PTSD lebih rentan terjadi pada orang yang mengalami kehilangan orang terdekat saat bencana, orang yang kekurangan dukungan sosial pasca kejadian, orang yang mengalami masalah kesehatan serius akibat bencana tersebut.
PTSD harus ditangani dengan serius melalui pengobatan oleh psikiater. Pengobatannya berupa konseling, psikoterapi, dan obat-obatan. Jika PTSD dibiarkan atau tak ditangani dengan baik, gangguan tersebut bisa memberikan dampak jangka panjang seperti rentan menjadi pecandu narkoba atau alkohol, mengalami gangguan mental, dan sulit untuk menjalin relasi yang akrab dengan orang lain.
Bagaimana mencegah PTSD?
Sebenarnya tidak ada pedoman baku mengenai bagaimana cara untuk menangani trauma. Tiap orang memiliki mekanisme psikologis berbeda-beda untuk bisa membuat dirinya nyaman setelah menghadapi peristiwa traumatis.
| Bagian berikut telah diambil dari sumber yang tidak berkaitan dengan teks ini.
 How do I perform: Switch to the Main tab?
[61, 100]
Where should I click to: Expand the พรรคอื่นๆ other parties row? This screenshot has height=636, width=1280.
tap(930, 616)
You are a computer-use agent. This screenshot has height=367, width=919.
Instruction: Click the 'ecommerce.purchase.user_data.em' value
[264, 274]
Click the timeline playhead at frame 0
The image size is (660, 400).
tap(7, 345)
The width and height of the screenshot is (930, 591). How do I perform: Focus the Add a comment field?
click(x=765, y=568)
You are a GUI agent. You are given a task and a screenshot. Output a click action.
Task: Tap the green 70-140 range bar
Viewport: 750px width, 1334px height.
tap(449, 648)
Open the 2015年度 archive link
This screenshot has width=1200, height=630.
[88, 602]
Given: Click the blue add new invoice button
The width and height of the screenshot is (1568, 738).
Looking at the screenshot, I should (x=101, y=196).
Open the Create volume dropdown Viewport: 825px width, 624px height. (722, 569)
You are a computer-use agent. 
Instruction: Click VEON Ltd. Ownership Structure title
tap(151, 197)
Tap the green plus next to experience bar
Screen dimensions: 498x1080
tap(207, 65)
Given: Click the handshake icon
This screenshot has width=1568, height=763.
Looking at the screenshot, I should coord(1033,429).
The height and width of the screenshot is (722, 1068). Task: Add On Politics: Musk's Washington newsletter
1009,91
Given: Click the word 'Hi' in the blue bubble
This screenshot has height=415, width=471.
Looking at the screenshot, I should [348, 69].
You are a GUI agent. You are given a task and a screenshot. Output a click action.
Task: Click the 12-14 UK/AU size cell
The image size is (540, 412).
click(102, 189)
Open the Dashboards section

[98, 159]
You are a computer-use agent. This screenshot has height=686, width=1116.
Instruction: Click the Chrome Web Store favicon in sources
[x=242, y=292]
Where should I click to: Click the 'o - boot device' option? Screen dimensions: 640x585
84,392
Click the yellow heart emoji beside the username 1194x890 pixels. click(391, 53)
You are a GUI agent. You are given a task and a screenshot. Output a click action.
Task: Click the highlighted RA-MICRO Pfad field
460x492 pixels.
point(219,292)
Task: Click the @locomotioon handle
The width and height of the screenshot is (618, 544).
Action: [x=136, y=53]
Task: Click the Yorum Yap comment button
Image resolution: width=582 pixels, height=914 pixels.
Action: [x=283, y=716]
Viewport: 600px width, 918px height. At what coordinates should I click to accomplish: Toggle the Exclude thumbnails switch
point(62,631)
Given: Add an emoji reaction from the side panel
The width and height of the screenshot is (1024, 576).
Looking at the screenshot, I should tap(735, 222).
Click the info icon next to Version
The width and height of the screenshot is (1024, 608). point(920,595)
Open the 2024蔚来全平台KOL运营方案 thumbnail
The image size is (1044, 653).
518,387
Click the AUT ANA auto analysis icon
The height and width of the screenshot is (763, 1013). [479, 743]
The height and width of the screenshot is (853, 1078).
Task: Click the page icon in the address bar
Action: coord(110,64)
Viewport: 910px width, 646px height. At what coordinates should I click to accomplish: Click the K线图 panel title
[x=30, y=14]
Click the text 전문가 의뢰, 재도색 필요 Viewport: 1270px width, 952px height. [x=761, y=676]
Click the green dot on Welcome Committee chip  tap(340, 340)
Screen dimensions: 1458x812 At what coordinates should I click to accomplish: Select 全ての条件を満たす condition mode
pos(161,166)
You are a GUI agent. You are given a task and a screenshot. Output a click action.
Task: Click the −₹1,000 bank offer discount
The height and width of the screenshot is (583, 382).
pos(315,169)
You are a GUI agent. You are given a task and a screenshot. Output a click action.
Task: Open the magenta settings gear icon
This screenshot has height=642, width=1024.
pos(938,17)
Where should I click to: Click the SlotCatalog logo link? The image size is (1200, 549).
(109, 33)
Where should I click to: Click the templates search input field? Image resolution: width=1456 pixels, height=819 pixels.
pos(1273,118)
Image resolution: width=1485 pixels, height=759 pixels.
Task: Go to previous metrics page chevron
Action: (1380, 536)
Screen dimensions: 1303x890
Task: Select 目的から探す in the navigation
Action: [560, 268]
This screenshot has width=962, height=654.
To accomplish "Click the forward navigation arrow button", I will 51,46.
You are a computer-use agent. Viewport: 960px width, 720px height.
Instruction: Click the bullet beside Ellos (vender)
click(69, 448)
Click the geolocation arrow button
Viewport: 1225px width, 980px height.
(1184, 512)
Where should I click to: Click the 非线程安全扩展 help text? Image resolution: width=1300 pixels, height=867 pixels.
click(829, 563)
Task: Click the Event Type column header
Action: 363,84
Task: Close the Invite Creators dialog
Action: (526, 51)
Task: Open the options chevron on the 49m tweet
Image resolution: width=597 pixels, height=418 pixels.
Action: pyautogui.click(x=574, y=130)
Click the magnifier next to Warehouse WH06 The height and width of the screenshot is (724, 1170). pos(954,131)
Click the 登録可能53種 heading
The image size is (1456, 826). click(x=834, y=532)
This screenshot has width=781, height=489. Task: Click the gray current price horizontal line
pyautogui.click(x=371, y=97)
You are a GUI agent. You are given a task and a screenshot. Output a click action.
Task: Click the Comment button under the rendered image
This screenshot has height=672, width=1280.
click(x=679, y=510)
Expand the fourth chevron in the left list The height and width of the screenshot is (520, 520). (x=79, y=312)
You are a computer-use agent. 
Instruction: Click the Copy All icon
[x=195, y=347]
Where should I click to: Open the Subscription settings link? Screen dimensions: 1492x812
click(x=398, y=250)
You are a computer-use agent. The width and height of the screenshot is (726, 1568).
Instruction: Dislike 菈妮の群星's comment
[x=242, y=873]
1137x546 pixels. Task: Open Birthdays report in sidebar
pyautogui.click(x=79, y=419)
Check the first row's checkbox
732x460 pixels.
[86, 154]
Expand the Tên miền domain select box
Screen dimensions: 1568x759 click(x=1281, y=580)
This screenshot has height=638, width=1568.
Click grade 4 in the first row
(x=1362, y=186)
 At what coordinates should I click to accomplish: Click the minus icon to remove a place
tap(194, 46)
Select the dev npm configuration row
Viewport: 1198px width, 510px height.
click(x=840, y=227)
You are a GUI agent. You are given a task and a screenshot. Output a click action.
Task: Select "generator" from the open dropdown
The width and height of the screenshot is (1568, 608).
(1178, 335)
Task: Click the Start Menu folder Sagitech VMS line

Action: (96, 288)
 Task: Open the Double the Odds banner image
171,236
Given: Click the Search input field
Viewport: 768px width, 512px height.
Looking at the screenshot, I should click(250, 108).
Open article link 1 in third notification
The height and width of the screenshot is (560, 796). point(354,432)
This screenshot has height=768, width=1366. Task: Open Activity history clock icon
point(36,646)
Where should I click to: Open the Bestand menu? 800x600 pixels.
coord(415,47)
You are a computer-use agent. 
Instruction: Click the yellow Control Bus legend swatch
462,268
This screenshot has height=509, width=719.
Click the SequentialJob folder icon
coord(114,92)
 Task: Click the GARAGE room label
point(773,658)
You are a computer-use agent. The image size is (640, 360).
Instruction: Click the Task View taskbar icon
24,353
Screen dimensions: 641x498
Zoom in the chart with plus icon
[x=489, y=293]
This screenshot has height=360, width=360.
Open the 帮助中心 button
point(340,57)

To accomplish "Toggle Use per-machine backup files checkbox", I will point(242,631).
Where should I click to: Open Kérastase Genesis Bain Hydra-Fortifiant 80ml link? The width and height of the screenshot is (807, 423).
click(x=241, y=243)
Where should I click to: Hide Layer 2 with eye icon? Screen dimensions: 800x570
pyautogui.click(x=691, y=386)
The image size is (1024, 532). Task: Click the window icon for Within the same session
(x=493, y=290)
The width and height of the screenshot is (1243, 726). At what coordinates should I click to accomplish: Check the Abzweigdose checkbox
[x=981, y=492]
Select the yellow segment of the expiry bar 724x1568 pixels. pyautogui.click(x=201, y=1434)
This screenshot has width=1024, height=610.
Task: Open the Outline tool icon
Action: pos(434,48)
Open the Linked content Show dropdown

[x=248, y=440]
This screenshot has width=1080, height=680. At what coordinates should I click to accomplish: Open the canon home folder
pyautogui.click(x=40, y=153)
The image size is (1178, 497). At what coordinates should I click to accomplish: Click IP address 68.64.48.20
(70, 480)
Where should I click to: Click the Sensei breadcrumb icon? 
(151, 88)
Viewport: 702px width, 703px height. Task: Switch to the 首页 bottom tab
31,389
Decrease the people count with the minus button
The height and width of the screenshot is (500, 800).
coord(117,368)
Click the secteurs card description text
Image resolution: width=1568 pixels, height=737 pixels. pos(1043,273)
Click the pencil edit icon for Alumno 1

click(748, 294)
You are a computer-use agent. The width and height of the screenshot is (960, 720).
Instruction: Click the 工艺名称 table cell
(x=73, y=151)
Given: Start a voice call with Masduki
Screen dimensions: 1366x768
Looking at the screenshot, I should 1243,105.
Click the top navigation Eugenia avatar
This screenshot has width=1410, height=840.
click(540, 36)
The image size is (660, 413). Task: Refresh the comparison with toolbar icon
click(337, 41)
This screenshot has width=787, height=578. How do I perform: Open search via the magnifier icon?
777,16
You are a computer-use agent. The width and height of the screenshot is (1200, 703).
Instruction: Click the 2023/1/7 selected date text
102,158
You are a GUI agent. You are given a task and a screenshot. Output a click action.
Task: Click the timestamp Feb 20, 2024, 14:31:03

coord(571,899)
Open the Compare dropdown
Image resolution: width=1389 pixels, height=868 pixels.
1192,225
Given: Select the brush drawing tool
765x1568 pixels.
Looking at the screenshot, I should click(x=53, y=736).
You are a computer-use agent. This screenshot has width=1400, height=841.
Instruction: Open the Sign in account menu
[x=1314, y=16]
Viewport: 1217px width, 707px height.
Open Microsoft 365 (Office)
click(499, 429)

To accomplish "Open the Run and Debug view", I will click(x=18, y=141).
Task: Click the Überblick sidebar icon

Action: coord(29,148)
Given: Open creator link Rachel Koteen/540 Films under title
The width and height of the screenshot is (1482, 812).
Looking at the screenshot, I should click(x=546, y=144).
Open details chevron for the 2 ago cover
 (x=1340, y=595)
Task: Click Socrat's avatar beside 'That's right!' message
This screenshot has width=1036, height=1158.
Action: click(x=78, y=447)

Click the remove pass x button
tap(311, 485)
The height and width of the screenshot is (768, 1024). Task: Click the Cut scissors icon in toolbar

Namun ada beberapa hal yang dapat dilakukan untuk bisa mencegah PTSD:
- Menjalin komunikasi yang intensif dengan orang terdekat.
- Menceritakan apa yang dipikirkan dan dirasakan dengan orang terdekat.
- Mendekatkan diri pada Tuhan, serta berusaha menemukan hikmah dari peristiwa yang dialami.
- Membantu orang lain yang mengalami kondisi yang lebih berat.
- Meyakini bahwa peristiwa tersebut akan berlalu dan berakhir dengan baik.
- Terapi relaksasi dengan cara menarik napas dalam perlahan dan mengembuskannya, lakukan berulang setidaknya selama lima menit.
- Melakukan aktivitas yang menyenangkan, yang dapat mendistraksi ketakutan dan rasa cemas.
- Mendengarkan musik yang menenangkan.
Jika Anda memiliki keluarga atau rekan yang baru saja mengalami gempa Sulawesi atau peristiwa traumatis lainnya, Anda juga bisa membantunya untuk terhindar dari PTSD. Tanyakan padanya atau pada korban gempa yang mengalami trauma, apa yang membuatnya nyaman saat ini, apa yang ingin atau tidak ingin dibicarakan olehnya. Dan bila perlu ajak dirinya untuk berkonsultasi dengan psikolog atau psikiater.